Methods and Results Descending aortas of wild-type or Pak1−/− mice, and VSMCs from cultures of aorta, were isolated for biochemical and migration assays. Pak1 and Pak2 were highly expressed in VSMCs (n=6), the predominant isoform being Pak2. Pak1−/− cells migrated at a rate 40% +/−5% less than WT cells in response to PDGF-beta (n=6). Additionally, we observed a 35% +/− 9% reduction in neointimal hyperplasia in Pak1−/− animals (n=8) following femoral artery ligation compared to WT controls (n=7). To investigate the possible intracellular mechanisms contributing to the protection from injury seen in Pak1−/− animals, we analyzed arterial segments and VSMCs for altered phosphorylation events, and determined that Erk1/2, Mek1/2, MLC20, cofilin, and filamin-A phosphorylation following PDGF stimulation reflected attenuated migratory signaling in Pak1−/− versus WT controls. While we could not verify that Pak1−/− cells had an altered proliferation response to PDGF, we did observe that Pak1−/− smooth muscle cells had altered F-actin bundles.

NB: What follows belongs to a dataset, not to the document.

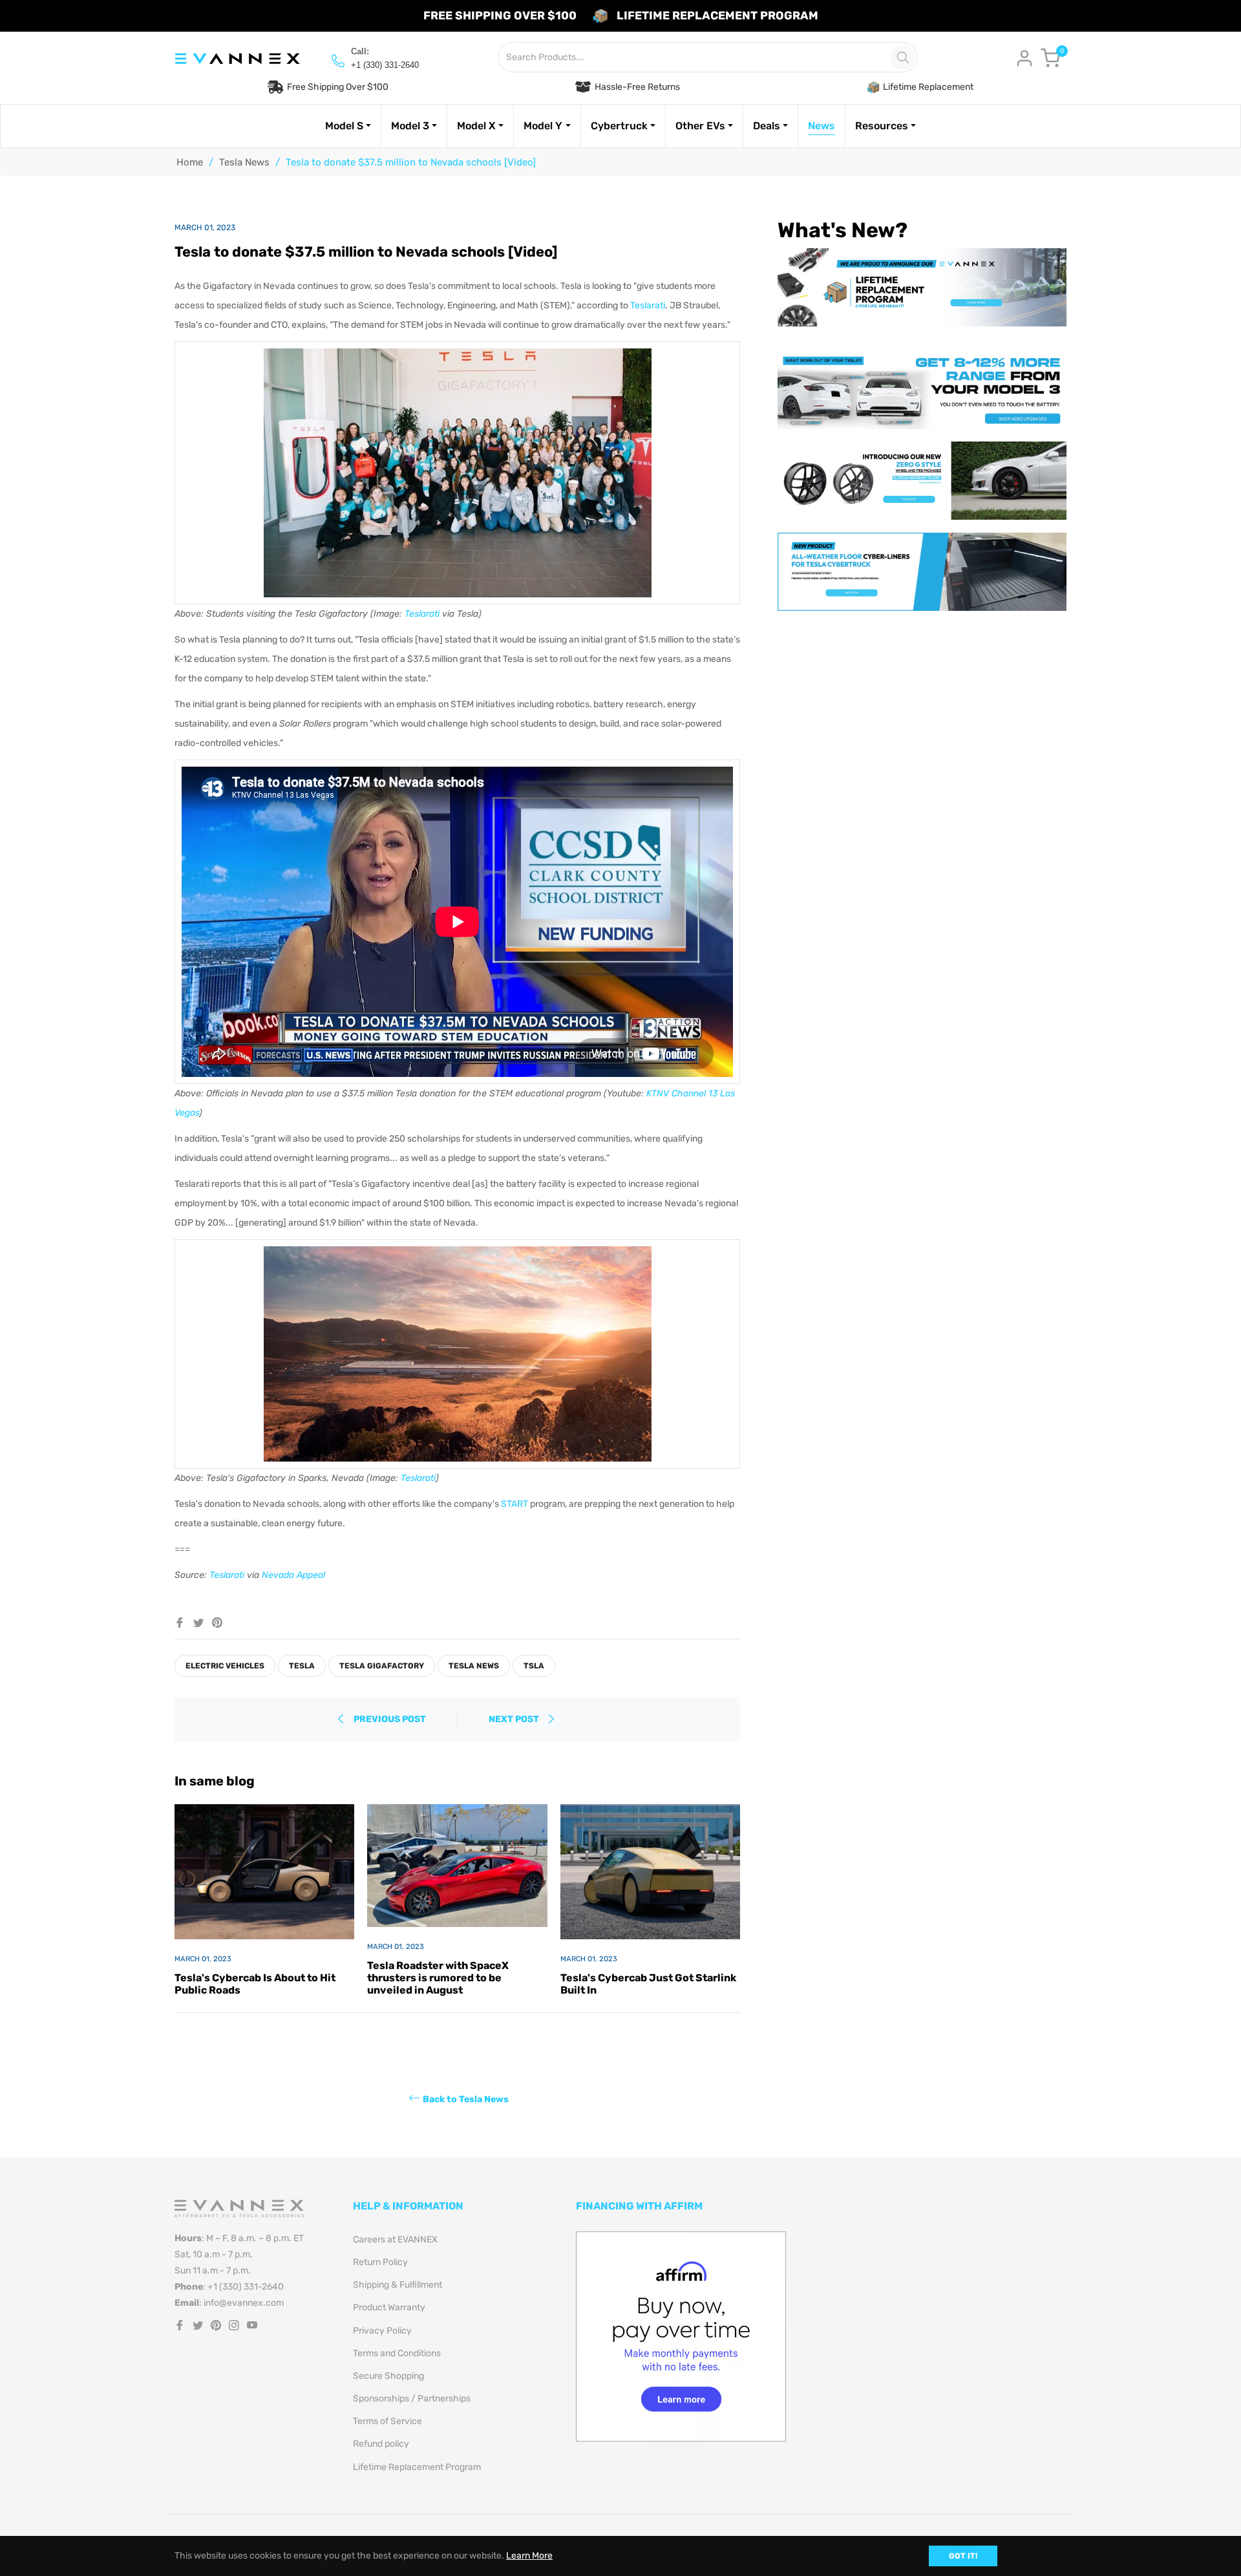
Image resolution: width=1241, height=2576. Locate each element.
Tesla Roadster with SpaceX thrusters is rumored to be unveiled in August (438, 1977)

Conclusions This study sought to determine the role of Pak1 in vessel repair following vascular injury. We found that in a murine Pak1−/− model, neointimal hyperplasia was reduced, which might be partially explained by a commensurate reduction in smooth muscle migration rate in response to PDGF. Likewise, altered intracellular signaling within known migratory pathways might explain the reduced migration rate and commensurate inhibition of legion progression. Considering that specific inhibitors have been recently described that target Pak1 and Pak2, these studies indicate that the Pak signaling axis may prove to be a clinically efficacious therapeutic target.